Partindo do princípio de que não me sinto habilitada, e muito menos acredito que governos sejam formas primordiais de organização, entendo que essa premissa é formada já numa ideia prévia de subjugação de outros povos e dessa necessidade construída no milênio passado de que ideias europeias reinam sobre o mundo.
De fato, é muito prático me sentar a uma mesa, colocar as regras sob as quais nem eu, enquanto povo, tenho estabilidade em fazer funcionarem, e dizer que tudo aquilo que destoa da regra é uma forma "não civilizada". Seriam, nesse caso, sociedades que não alcançaram um padrão europeu... no entanto, tomando a ideia de Europa em Hegel, nem a própria Europa alcançou esse padrão.
Nesse sentido, a ideia artificial de governo que se tenta impor sobre povos considerados colonizáveis não trata de um fim em si própria, mas de uma forma de alcançar o objeto: a colonização, ou seja, a imposição de padrões segundo os quais um homem europeu poderia governar sobre território alheio.
Ao passo que sociedades consideradas incivilizadas reservam tempo específico ao trabalho, nas sociedades europeias ocorre o alheiamento (Marx, 1963) ou a alienação do indivíduo sobre seus meios de produção, os quais, na forma do distanciamento, não teria lógica a ser seguida na sua rotina se não a reprodução não necessariamente racional do objeto do seu trabalho.
Por vezes, nos encontramos em reproduzir parcelas tão pequenas desse trabalho, que nem sabemos o que estamos produzindo. Ora, se é isso que o europeu chama de civilização, pessoalmente não há desejo em seguir produzindo a mais-valia (Marx, 1981), e não há que se indicar que definitivamente haja diferença entre governantes e governados.
Como reprodução de poder deita-se a lógica da diferenciação fundamental e perfeitamente natural entre o povo e seu governante (Carvalho, 2003), nisso, essas outras formas de organização mormente combatidas colidem frontalmente. Caso não exista, efetiva e primordialmente, essa diferença na composição biológica de corpos, ela vai residir na conformação de poderes.
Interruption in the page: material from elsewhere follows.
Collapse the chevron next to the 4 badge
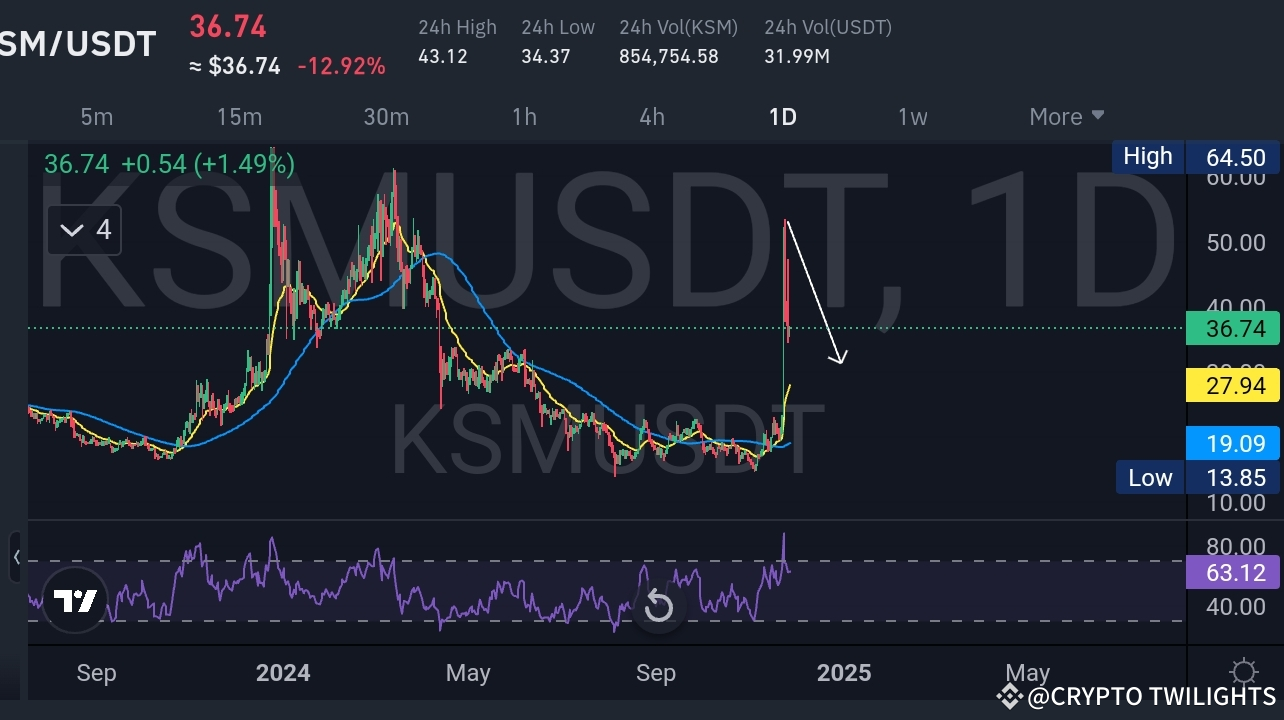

Sendo a conformação de poderes plenamente artificial, com vias a reproduzir, neste caso, lógica de reprodução capitalista e colonial, resta patente que não há nada de natural no processo de subjugação partindo de governantes para governados, e sim um objeto preguiçoso e servil a algo falso como um governo como um fim em si mesmo, como sinal essencial de civilização, quando não é mais que a forma escolhida por um grupo pra se organizar.
GRAU, Daniel Innerarity. A ideia de Europa em Hegel. Contradictio, v. 2, n. 1, p. 56-74, 2009.
MARX, Karl; ENGELS, Friedrich. O trabalho alienado. Economia política e filosofia, p. 151-163, 1963.
MARX, Karl. Capital: volume I. Penguin UK, 2004.
DE CARVALHO, José Murilo. A construção da ordem: a elite política imperial; Teatro de sombras: a política imperial. Editora Record, 2003.